» AUSGEWÄHLTER AUSZUG:
....
Du hast also auch schon nette Begegnungen mit anderen Pokemon-Jägern gehabt?
Da ich selbst nicht ganz so versiert auf der „Jagd“ bin, treffe ich auch nicht so viele Leute. Allerdings waren wir neulich im Stadtpark, weil dort zwei Lockmodule gezündet wurden (die locken 30 Minuten lang Pokémon zu einem Pokéstop und jeder, der in der Nähe ist, profitiert davon) und haben einfach super viele Leute getroffen, die auch dort rumsaßen. Man erkennt die Pokémon-Trainer auch direkt: Sie haben meistens eine Powerbank dabei, um das Handy zu laden, denn das GPS verbraucht ziemlich viel Akku-Ladung. Man würde sonst niemals mit den Leuten ins Gespräch kommen, aber dort wurden dann gleich wichtige Infos ausgetauscht: „Pikachu ist in der Nähe!“. Oder es kommt vor, dass ich in der Mensa von einem Typen gebeten werde, meinen Freund zu grüßen – die beiden haben sich auf der Pokémon-Suche kennengelernt.
....
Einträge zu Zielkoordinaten
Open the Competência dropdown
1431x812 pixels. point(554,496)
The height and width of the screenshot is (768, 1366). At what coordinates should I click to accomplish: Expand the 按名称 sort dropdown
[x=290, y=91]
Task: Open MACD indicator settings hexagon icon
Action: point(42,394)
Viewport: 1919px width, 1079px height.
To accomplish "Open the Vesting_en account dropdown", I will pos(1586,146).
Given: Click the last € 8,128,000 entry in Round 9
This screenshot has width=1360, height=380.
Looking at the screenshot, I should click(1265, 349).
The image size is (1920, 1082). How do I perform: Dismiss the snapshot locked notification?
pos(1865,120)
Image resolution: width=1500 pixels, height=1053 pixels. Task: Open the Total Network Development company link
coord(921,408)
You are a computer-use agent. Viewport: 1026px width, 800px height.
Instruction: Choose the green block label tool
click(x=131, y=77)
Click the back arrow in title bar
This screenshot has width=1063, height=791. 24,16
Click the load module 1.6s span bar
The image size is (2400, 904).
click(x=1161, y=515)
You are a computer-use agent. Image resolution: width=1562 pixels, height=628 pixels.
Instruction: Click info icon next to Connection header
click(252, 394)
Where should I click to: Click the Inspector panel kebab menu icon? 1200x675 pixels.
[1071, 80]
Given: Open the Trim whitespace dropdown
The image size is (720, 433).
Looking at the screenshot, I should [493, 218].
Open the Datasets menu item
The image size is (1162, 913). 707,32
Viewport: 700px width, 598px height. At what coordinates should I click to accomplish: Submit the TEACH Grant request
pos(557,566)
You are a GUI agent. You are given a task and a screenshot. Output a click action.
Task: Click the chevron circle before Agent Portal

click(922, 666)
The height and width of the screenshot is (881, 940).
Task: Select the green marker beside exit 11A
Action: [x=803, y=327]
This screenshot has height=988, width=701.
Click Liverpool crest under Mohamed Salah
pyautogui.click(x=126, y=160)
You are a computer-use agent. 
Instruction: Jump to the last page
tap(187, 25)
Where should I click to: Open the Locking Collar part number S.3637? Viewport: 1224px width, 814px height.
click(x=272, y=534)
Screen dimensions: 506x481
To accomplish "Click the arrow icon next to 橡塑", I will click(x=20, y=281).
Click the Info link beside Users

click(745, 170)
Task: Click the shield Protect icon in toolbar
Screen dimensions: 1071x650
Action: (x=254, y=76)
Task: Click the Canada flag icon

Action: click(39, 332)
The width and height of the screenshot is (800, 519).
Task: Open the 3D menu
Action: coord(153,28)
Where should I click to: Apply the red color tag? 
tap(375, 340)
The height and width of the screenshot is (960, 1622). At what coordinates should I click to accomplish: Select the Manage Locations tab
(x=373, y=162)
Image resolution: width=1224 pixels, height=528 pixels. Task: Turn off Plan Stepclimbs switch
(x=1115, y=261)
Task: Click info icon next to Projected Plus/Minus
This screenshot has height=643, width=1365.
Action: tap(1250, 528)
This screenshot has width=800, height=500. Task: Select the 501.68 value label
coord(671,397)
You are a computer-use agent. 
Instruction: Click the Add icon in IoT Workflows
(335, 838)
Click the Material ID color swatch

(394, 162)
....
» AUFGABEN:
(a) Woran erkennt man laut dem Auszug über Pokémon-Jäger die Pokémon-Trainer direkt?
(b) Nimm bitte den Faden des Auszugs über Pokémon-Jäger nach seinem letzten Satz auf und schreibe ihn weiter.

» ANTWORTEN JE AUFGABE:
(a) Sie haben meistens eine Powerbank dabei, um das Handy zu laden.

(b)
Auf dem Campus der Uni Erfurt gibt es ja auch Pokémon – verrätst du uns wo?
Tatsächlich gibt es hier ganz schön viele Pokéstops. Meistens sind das besondere Orte, z.B. die Bibliothek, das Audimax oder das Wandrelief neben der Glasbox. Oft sind es aber auch einfach Graffiti oder besondere Gegenstände, wie der Metall-Würfel vor der Mensa. An Pokéstops kann man Lockmodule zünden – und so kommen die Leute derzeit gern zur Bibliothek, aber nicht um zu lernen, sondern um Pokémon zu fangen. Die Pokémon an sich tauchen mehr oder weniger zufällig in der Umgebung auf und orientieren sich auch an der Realität: Es gibt viele Taubsis und Rattfratz auf dem Campus. Anderswo, zum Beispiel an der Gera oder an Brunnen gibt es Wasserpokémon und manche Pokémon findet man vor allem abends.
Bist du beim großen Erfurt-Event am Samstag dabei? Und wenn ja: Was erwartest du davon?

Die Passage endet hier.